## Exercise objective
Could you reproduce all of the data below line for line, changing nothing?

Records from a dataset:
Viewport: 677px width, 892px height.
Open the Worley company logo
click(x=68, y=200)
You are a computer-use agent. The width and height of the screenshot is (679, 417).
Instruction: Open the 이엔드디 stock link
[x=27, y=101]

## Exercise answer
Viewport: 677px width, 892px height.
Open the Worley company logo
click(x=68, y=200)
You are a computer-use agent. The width and height of the screenshot is (679, 417).
Instruction: Open the 이엔드디 stock link
[x=27, y=101]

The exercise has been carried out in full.